Otherwise multipath will be requeuing a command on the failed
path and not fail it over to one of the working paths.

Cc: Martin Wilck <martin.wilck@suse.com>
Signed-off-by: Hannes Reinecke <hare@suse.com>
---
 drivers/scsi/scsi_error.c | 1 +
 1 file changed, 1 insertion(+)

diff --git a/drivers/scsi/scsi_error.c b/drivers/scsi/scsi_error.c
index a52665eaf288..005118385b70 100644
--- a/drivers/scsi/scsi_error.c
+++ b/drivers/scsi/scsi_error.c
@@ -1753,6 +1753,7 @@ int scsi_noretry_cmd(struct scsi_cmnd *scmd)
 	case DID_TIME_OUT:
 		goto check_type;
 	case DID_BUS_BUSY:
+	case DID_TRANSPORT_DISRUPTED:
 		return (scmd->request->cmd_flags & REQ_FAILFAST_TRANSPORT);
 	case DID_PARITY:
 		return (scmd->request->cmd_flags & REQ_FAILFAST_DEV);
-- 
2.29.2


^ permalink raw reply related	[flat|nested] 7+ messages in thread

* Re: [PATCH] scsi: do not retry FAILFAST commands on DID_TRANSPORT_DISRUPTED
  2021-01-26 13:02 [PATCH] scsi: do not retry FAILFAST commands on DID_TRANSPORT_DISRUPTED Hannes Reinecke
@ 2021-01-26 13:21 ` Martin Wilck
  2021-01-28  0:51 ` michael.christie
  1 sibling, 0 replies; 7+ messages in thread
From: Martin Wilck @ 2021-01-26 13:21 UTC (permalink / raw)
  To: hare, martin.petersen; +Cc: hch, linux-scsi, james.bottomley, Hannes Reinecke

On Tue, 2021-01-26 at 14:02 +0100, Hannes Reinecke wrote:
> When a command is return with DID_TRANSPORT_DISRUPTED we should
> be looking at the REQ_FAILFAST_TRANSPORT flag and do not retry
> the command if set.
> Otherwise multipath will be requeuing a command on the failed
> path and not fail it over to one of the working paths.
> 
> Cc: Martin Wilck <martin.wilck@suse.com>
> Signed-off-by: Hannes Reinecke <hare@suse.com>

Reviewed-by: Martin Wilck <mwilck@suse.com>


-- 
Dr.
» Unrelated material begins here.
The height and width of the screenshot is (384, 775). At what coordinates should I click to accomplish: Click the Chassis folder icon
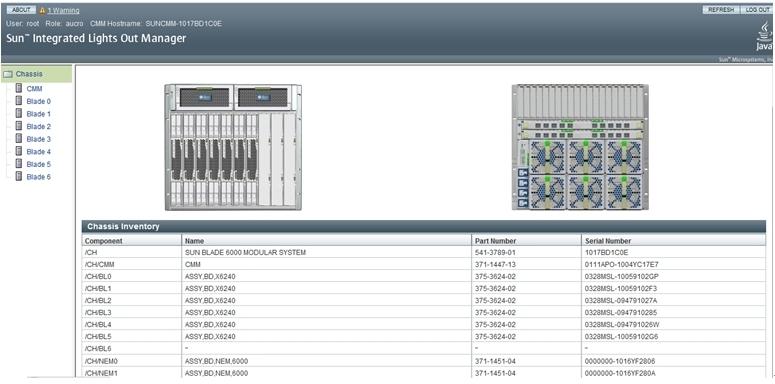7,74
Martin Wilck <mwilck@suse.com>, Tel. +49 (0)911 74053 2107
SUSE Software Solutions Germany GmbH
HRB 36809, AG Nürnberg GF: Felix Imendörffer



^ permalink raw reply	[flat|nested] 7+ messages in thread

* Re: [PATCH] scsi: do not retry FAILFAST commands on DID_TRANSPORT_DISRUPTED
  2021-01-26 13:02 [PATCH] scsi: do not retry FAILFAST commands on DID_TRANSPORT_DISRUPTED Hannes Reinecke
  2021-01-26 13:21 ` Martin Wilck
@ 2021-01-28  0:51 ` michael.christie
  2021-01-28  6:57   ` Hannes Reinecke
  1 sibling, 1 reply; 7+ messages in thread
From: michael.christie @ 2021-01-28  0:51 UTC (permalink / raw)
  To: Hannes Reinecke, Martin K. Petersen
  Cc: Christoph Hellwig, James Bottomley, linux-scsi, Martin Wilck,
	Hannes Reinecke

On 1/26/21 7:02 AM, Hannes Reinecke wrote:
> When a command is return with DID_TRANSPORT_DISRUPTED we should
> be looking at the REQ_FAILFAST_TRANSPORT flag and do not retry
> the command if set.
> Otherwise multipath will be requeuing a command on the failed
> path and not fail it over to one of the working paths.
> 
> Cc: Martin Wilck <martin.wilck@suse.com>
> Signed-off-by: Hannes Reinecke <hare@suse.com>
> ---
>   drivers/scsi/scsi_error.c | 1 +
>   1 file changed, 1 insertion(+)
> 
> diff --git a/drivers/scsi/scsi_error.c b/drivers/scsi/scsi_error.c
> index a52665eaf288..005118385b70 100644
> --- a/drivers/scsi/scsi_error.c
> +++ b/drivers/scsi/scsi_error.c
> @@ -1753,6 +1753,7 @@ int scsi_noretry_cmd(struct scsi_cmnd *scmd)
>   	case DID_TIME_OUT:
>   		goto check_type;
>   	case DID_BUS_BUSY:
> +	case DID_TRANSPORT_DISRUPTED:
>   		return (scmd->request->cmd_flags & REQ_FAILFAST_TRANSPORT);
>   	case DID_PARITY:
>   		return (scmd->request->cmd_flags & REQ_FAILFAST_DEV);

We don't fast fail for that error code to avoid churn for transient 
transport problems. The FC and iscsi drivers block the rport/session, 
return that code and then it's up the fast_io_fail/replacement timeout.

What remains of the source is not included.